NEWS: Upper Manhattan Churches & Automat Designated

From am New York

Make sure to check out this Flash Feature from December about Endangered Buildings throughout the city.

Churches, former Automat get landmark status
BY JOHN VALENTI
NEWSDAY STAFF WRITER

January 31, 2007, 10:38 AM EST
Two Harlem churches were given landmark status in unanimous votes Tuesday by the New York City Landmarks Preservation Commision, the first time in almost 30 years a Catholic house of worship has received such recognition.

The panel selected the Church of All Saints in East Harlem and St. Aloysius Roman Catholic Church in West Harlem for landmark status. Both churches were built at the turn of the 20th Century to serve the rising numbers of Irish, German and Italian immigrants flocking to the area, the commission said.

The last time the commission voted to grant landmark status to a Catholic church was 1979, when it was given to St. Monica’s Church in Jamaica.

The board’s recommendations must still be approved by city planners and the City Council.

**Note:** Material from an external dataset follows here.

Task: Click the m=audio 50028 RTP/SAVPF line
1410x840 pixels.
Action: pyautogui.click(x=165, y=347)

In addition to the two churches, another historic site also was granted landmark status — the building at Broadway and 104th Street in Manhattan that once housed the famous Horn & Hardart Automat Cafeteria. The building housed the vending machine chain from 1930 to 1953 and, like many of the chain’s Automats, was designed by Frederick Putnam Platt & Brother. It currently houses a drugstore.

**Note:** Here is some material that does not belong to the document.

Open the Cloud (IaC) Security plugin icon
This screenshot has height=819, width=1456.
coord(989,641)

In its heyday, Horn & Hardart Automats were considered the wave of the future — a science-fiction meld of function and form. Customers bought sandwiches, drinks and snacks by placing coins in the slots of vending machine that lined the walls, then slid a see-through door open to purchase the prepared foods inside of them.

The churches cited also have histories interwoven with the rich culture of New York.

The Church of All Saints was designed by James Renwick Jr., the architect of famed St. Patrick’s Cathedral. Built from 1883 to 1893 on East 129th Street, All Saints was inspired by 12th-Century Italian Gothic churches, according to the commission. Before it was built, the church’s congregants met in abandoned streetcar barns, the commission reported.

St. Aloysius, meanwhile, was built between 1902 and 1904 on West 132nd Street and has an intricate, polychrome facade. It was designed by Renwick’s nephew, William W. Renwick.